Des trois romans
De Maupassant que j'ai lus à ce jour,
Pierre et Jean est ce
lui que j'ai le moins aimé. J'avais beaucoup aimé
Une vie, que j'avais pourtant trouvé très mélancolique, et adoré
Bel-Ami. Pourquoi ces préférences ? Je pense que c'est encore une histoire de personnages. j'ai ressenti beaucoup de sympathie pour Jeanne, l'héroïne d'
Une vie, et n'ai pas pu m'empêcher d'en avoir pour
Bel-Ami, qui est pourtant parfois imbuvable, mais aucun des personnages de
Pierre et Jean ne m'a inspiré quoi que ce soit. Mais qu'importe, ce roman est tout de même très riche et intéressant.
Oui, car
Pierre et Jean n'est pas qu'une simple histoire d'héritage et de jalousie entre deux frères. C'est d'abord une analyse psychologique très fine de deux personnages : Pierre, l'aîné, et sa mère Louise. Et c'est là que l'on retrouve tout le talent
De Maupassant : pendant une grande partie du livre, nous suivons le personnage de Pierre qui se livre d'une part à une réflexion quasi obsessionnelle sur l'origine de l'héritage laissé à son frère et d'autre part à une introspection très douloureuse. le cheminement de sa pensée est assez fascinant car il est torturé, blessé par tout ce qu'il découvre. Les autres personnages ne sont qu'esquissés mais c'est normal : le roman est court et leur portrait détaillé n'apporterait pas grand-chose au récit. En effet, le père Roland est décrit comme un homme peu intelligent, lourd et pour qui « poésie » rime avec « sottise ». Quant à Jean, le cadet, c'est un jeune homme plutôt faible et mou, qui aime « la vie douce et tranquille » et a du mal à gérer les conflits.

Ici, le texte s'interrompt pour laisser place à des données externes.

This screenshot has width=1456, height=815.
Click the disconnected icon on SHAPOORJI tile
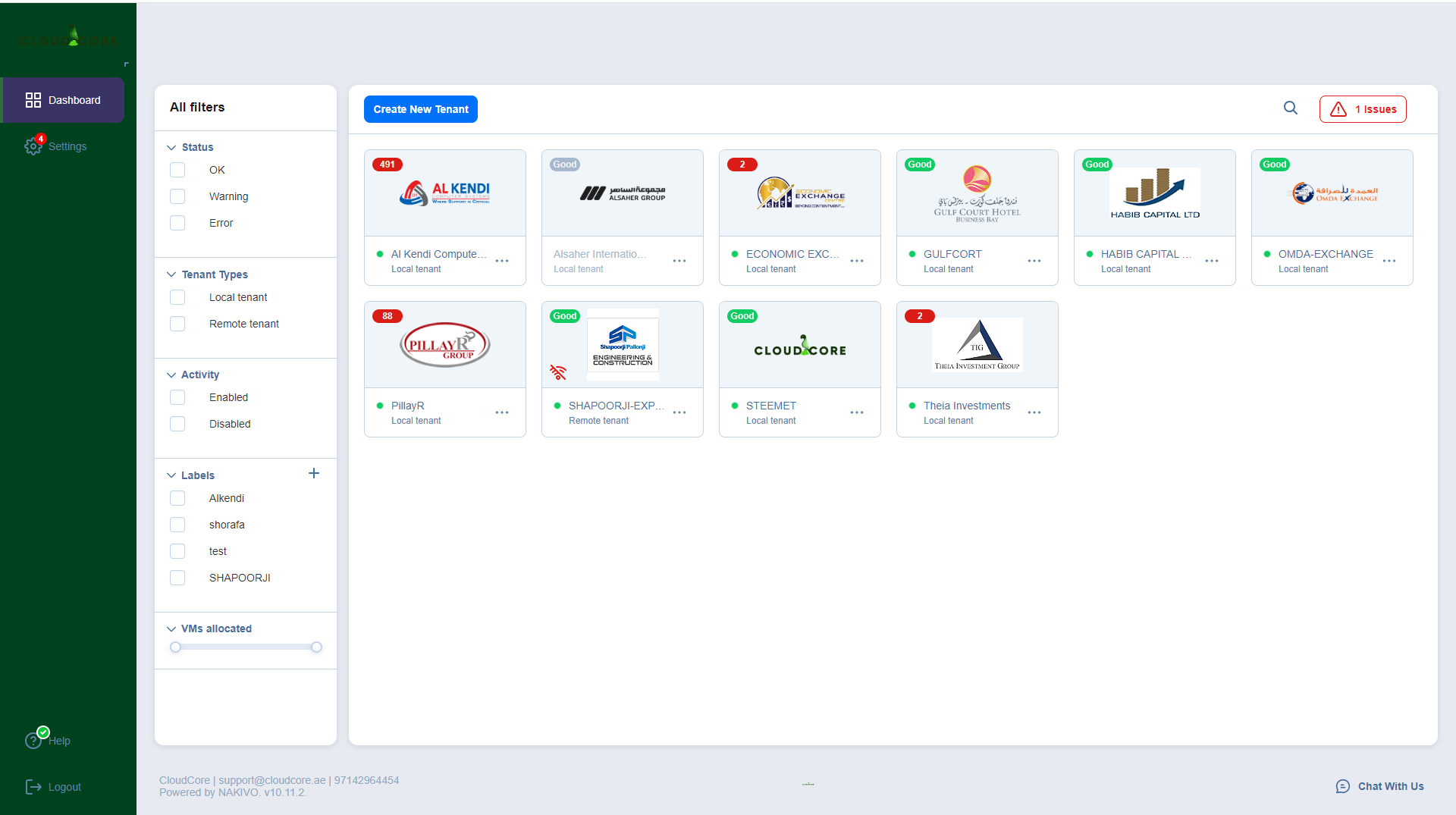point(558,372)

Pierre et Jean, c'est également une histoire en apparence très simple mais qui va s'avérer bien complexe pour certains personnages qui seront rendus malheureux par ce qui aurait dû faire le bonheur de tous : un héritage. Et puis, c'est un très beau tableau du Havre – que je ne connais pas – et de ses environs. Les descriptions des paysages maritimes sont parfaites.
Enfin,
Pierre et Jean c'est aussi sa célèbre préface, sobrement intitulée « le Roman » par
Maupassant, où l'auteur développe sa conception du roman réaliste. Je ne lis jamais les préfaces mais celle-ci est incontournable et un passage m'a particulièrement interpellée : « le romancier […] qui prétend nous donner une image exacte de la vie doit éviter avec soin tout enchaînement d'événements qui paraîtrait exceptionnel. Son but n'est point de nous raconter une histoire, de nous amuser ou de nous attendrir, mais de nous forcer à penser, à comprendre le sens profond et caché des événements. » C'est chose faite avec
Pierre et Jean. Rien d' « exceptionnel » : l'auteur va droit au but, comme ces magnifiques transatlantiques qui filent droit vers l'Amérique en quittant le port du Havre.